Niente March Madness: e ora che si fa?

Cancellata. Nessun rinvio, nessun “vedremo”, nessun “chissà forse”. La March Madness non s’ha da fare e basta. Cosa dura da digerire per tutti – giocatori, allenatori, appassionati – ma le dinamiche imprevedibili legate al contenimento del coronavirus non lasciano troppe speranze. Non ci sono ad ora orizzonti visibili per l’eventuale riorganizzazione di un torneo che coinvolge 68 squadre provenienti da tutti gli angoli di una nazione enorme. Un torneo che non si può tenere dopo che gli studenti si sono laureati o senza coordinazione con una NBA che, come tutte le leghe pro, sta navigando a vista. Sì, forse si poteva rinviare e poi vedere. Ma seriamente, quale sarebbe allora la prospettiva più realistica se non quella di continuare a illudersi inutilmente?

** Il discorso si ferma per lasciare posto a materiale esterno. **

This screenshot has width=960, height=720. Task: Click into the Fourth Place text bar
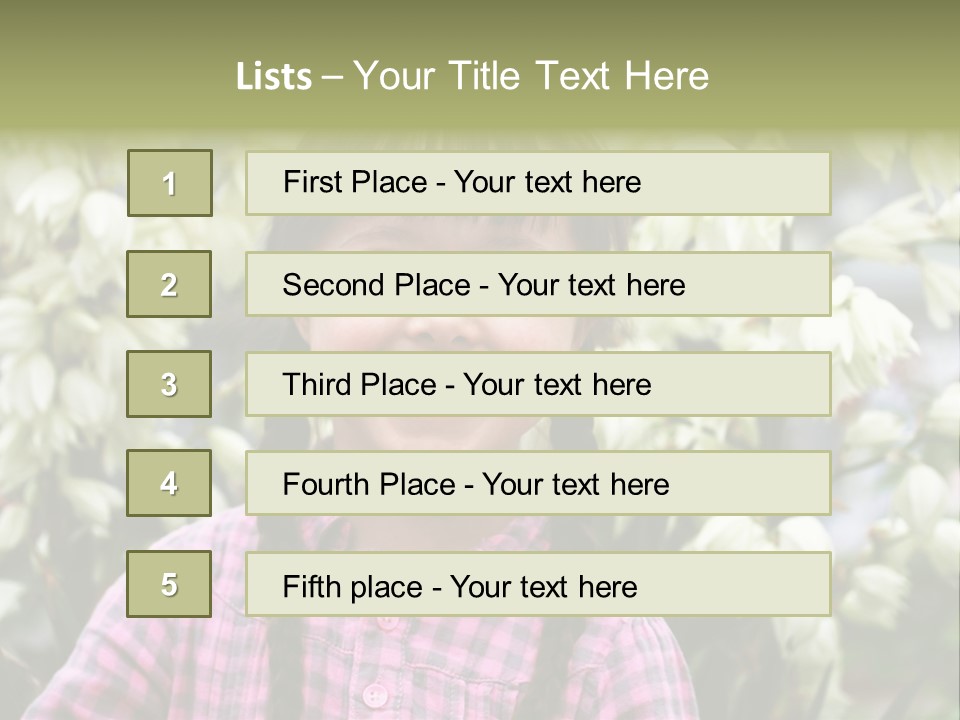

Fra gli atleti, l’amarezza è grande. Per i più, il Torneo Ncaa è un’opportunità che passa una volta sola. Inoltre si gioca al college per quattro anni al massimo: ogni momento di un senior year conta infinitamente per chi lo vive in prima persona.

La situazione generale però è ormai da tutti pienamente accettata nella sua gravità, anche al netto di qualche parziale perplessità.

L’eccezionalità dell’evento induce alcuni addetti ai lavori a proporre misure eccezionali per il futuro prossimo. Diversi allenatori vorrebbero un anno di eleggibilità extra per i senior. Mike Boynton (Oklahoma State) e Steve Forbes (ETSU) sono fra questi, come riferito da Goodman.

La proposta ha senso: chi non direbbe di sì subito, istintivamente? Però è tutto da vedere se la NCAA vorrà attuare una misura del genere e se, facendo questo, allargherà temporaneamente il numero di borse disponibili per i singoli programmi, in modo tale da non creare “ingorghi” coi freshmen in entrata.

Sono problemi che ovviamente ci interessano in quanto appassionati. Problemi però così minuscoli in un momento come questo.